A economia azul, tradicionalmente associada à gestão de recursos marinhos e costeiros, amplia seu alcance ao campo ao reconhecer que rios, aquíferos e reservatórios são fundamentais para a segurança alimentar.
No ambiente rural, isso se traduz em práticas que reduzem desperdícios, preservam matas ciliares e incentivam sistemas produtivos mais equilibrados.
Produção agrícola com responsabilidade hídrica
A agricultura depende diretamente da disponibilidade e da qualidade da água. Em diferentes regiões do país, produtores têm adotado técnicas de irrigação mais eficientes, investido em armazenamento adequado e fortalecido a proteção de áreas de preservação permanente.
Essas iniciativas não apenas asseguram a continuidade das atividades agrícolas, mas também, contribuem para a estabilidade ambiental do entorno.
Especialistas em gestão ambiental afirmam que integrar conservação hídrica ao planejamento produtivo é um movimento estratégico. A adoção de boas práticas, como o manejo adequado do solo e a recuperação de vegetação nativa, ajuda a reduzir erosões e a manter o equilíbrio dos cursos d’água.
Nesse cenário, a economia azul no agro não se limita à preservação, mas envolve inovação e visão de longo prazo.
Para Carlos César Floriano, “O produtor rural já entendeu que proteger a água é proteger o próprio negócio, porque sem segurança hídrica não há estabilidade produtiva”.
O desafio está em transformar consciência ambiental em ações estruturadas e permanentes dentro das propriedades.
O debate também alcança cadeias produtivas e consumidores, que demonstram maior atenção à origem dos alimentos e aos impactos socioambientais da produção.
Empresas do setor agropecuário têm incorporado critérios de sustentabilidade hídrica em seus processos internos, reforçando a importância da rastreabilidade e da responsabilidade compartilhada.

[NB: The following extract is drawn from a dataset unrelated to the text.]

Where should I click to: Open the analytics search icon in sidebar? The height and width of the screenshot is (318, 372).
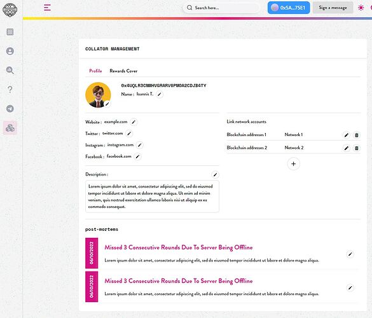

Carlos César Floriano e a gestão estratégica da água
Ao abordar o tema, Carlos César Floriano destaca que a economia azul no agro exige articulação entre produtores, iniciativa privada e poder público. “A gestão da água precisa ser tratada como prioridade estratégica, não apenas como obrigação legal, mas como parte essencial do planejamento agrícola”, afirma.
Ele ressalta que integrar produção e conservação não significa reduzir a capacidade produtiva, mas reorganizar processos para torná-los mais eficientes e resilientes.
A utilização consciente dos recursos hídricos, aliada à tecnologia e à assistência técnica qualificada, tende a fortalecer a imagem do agro brasileiro diante de mercados cada vez mais atentos às práticas ambientais.
“Nos últimos anos, eventos climáticos extremos intensificaram discussões sobre disponibilidade de água e adaptação das atividades agrícolas”, explica Carlos César Floriano.
A economia azul surge, nesse cenário, como uma abordagem que conecta produtividade e preservação, propondo soluções que consideram, tanto a viabilidade econômica,quanto a manutenção dos ecossistemas.
A integração entre produção agrícola e conservação hídrica amplia o entendimento de que desenvolvimento e sustentabilidade não são conceitos opostos.
Ao incorporar a gestão responsável da água ao centro das decisões, o agronegócio passa a redefinir sua relação com o território e com os recursos que sustentam sua própria existência.